Szucs will be in Sarasota on Dec. 12 for the 2019 PINC Experience at the Sarasota Opera House; tickets are available now. We caught up with him to learn more about his background, process and inspirations.
How did you become interested in digital cartography?
We had a course in the first year at university, and there was no looking back. But I always had a fascination with maps. Even going back to 11-12 years old, I could spend hours looking at atlases. When I finished elementary school, I was supposed to give all my school books to my younger brother and I remember arguing with my mom about keeping the geography and history atlases. I won.
What inspired you to intersect cartography with art?

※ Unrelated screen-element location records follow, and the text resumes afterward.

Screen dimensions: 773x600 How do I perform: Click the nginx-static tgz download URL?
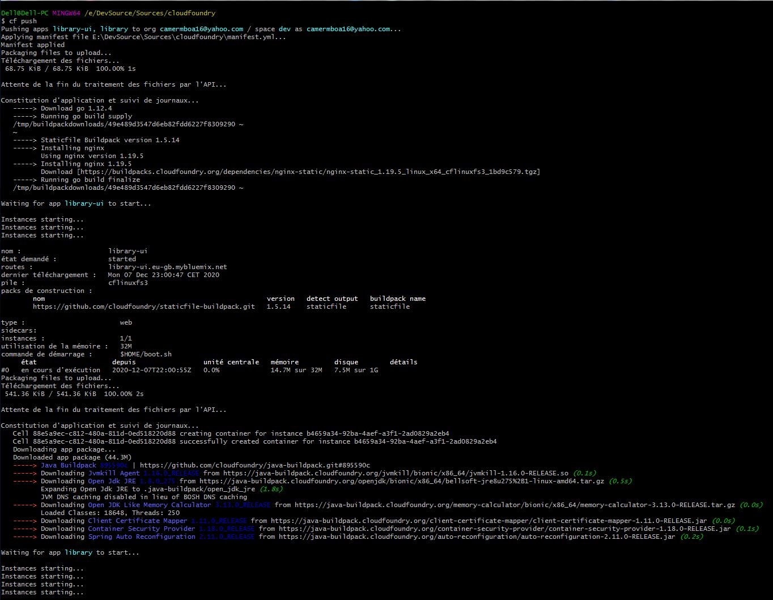[308, 172]
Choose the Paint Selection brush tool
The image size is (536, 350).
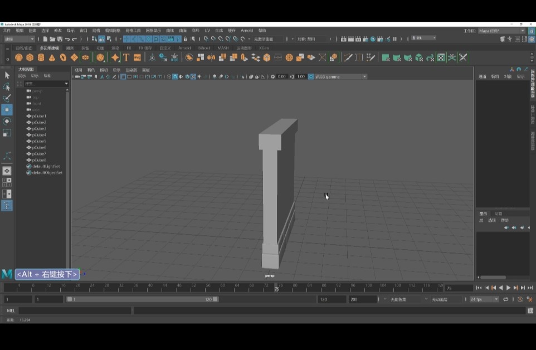7,98
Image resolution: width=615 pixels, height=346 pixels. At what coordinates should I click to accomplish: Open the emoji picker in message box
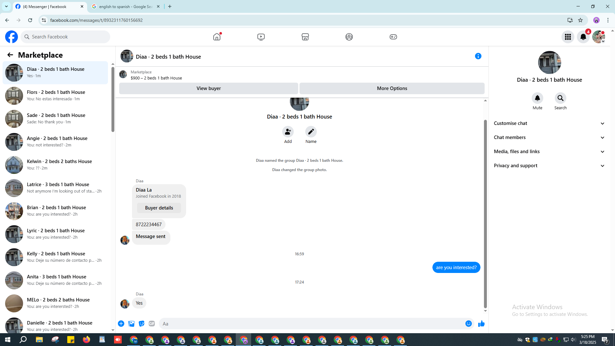click(468, 324)
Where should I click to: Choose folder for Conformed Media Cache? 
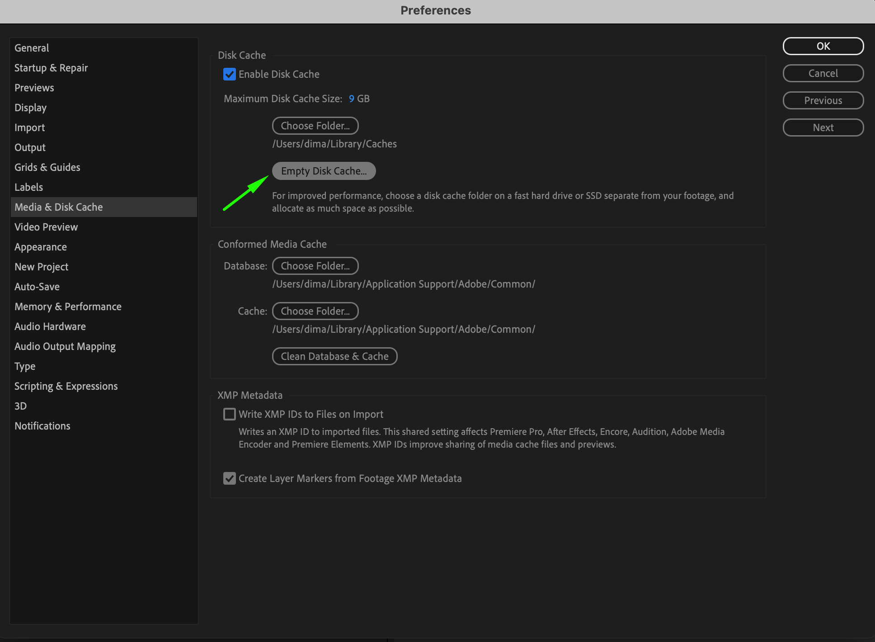click(x=315, y=311)
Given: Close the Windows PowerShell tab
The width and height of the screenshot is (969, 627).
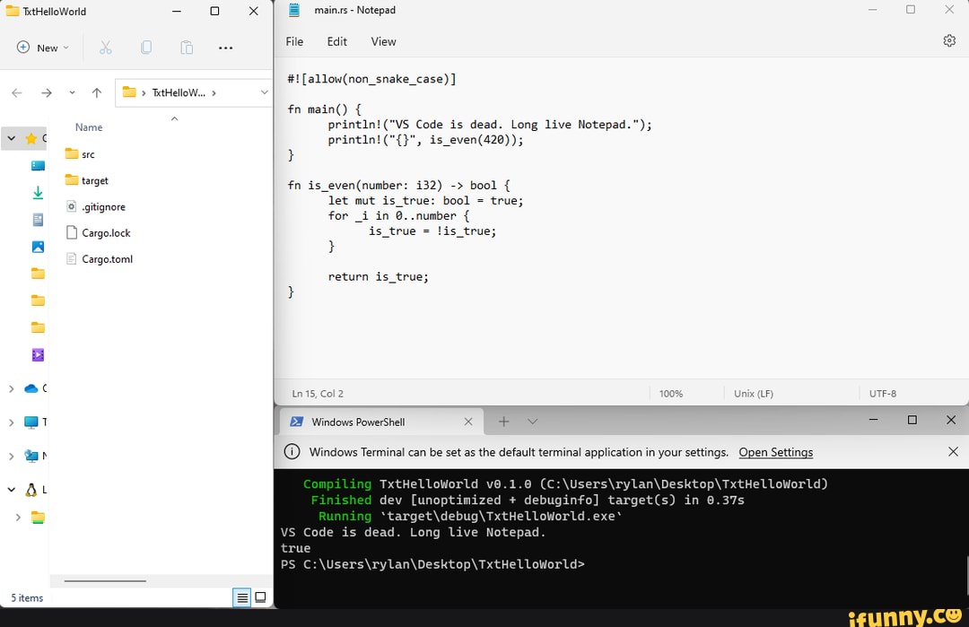Looking at the screenshot, I should 468,422.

I always had an artistic vein, and looking at a lot of maps I often felt they could look better, or maybe I could do better. And then when I was volunteering in Portugal, I had some free time on my hands. I started practicing and experimenting, creating new map styles and so on. When I uploaded these to some forums, it went viral.
What is the map making process like?
Hunting for data for days sometimes, working on the data so it does what I want, then experimenting a lot with styles, colors, line widths and every little detail, sometime for days or even weeks, if I don't feel the end result is good enough yet. The pros and cons of being a perfectionist, I guess.
How did your maps gain popularity?
Quickly and quite unexpectedly. I just uploaded some of my work to Imgur and Reddit. When I looked a few weeks later, there were a lot of articles around the globe about my work. I remember the first big article being shared almost 800,000 times. That definitely felt like high time to make some career decisions. I mean, these artistic maps started as nothing more than practice.
Do you have a favorite map?
I have a few, but the river basins of the U.S. must be the winner. U.S. rivers are beautiful and, also, this is the map that made my work famous, so I think very fondly of it. Not because of the fame, but because it made me realize I can make a living from my passion, and that's a fantastic feeling.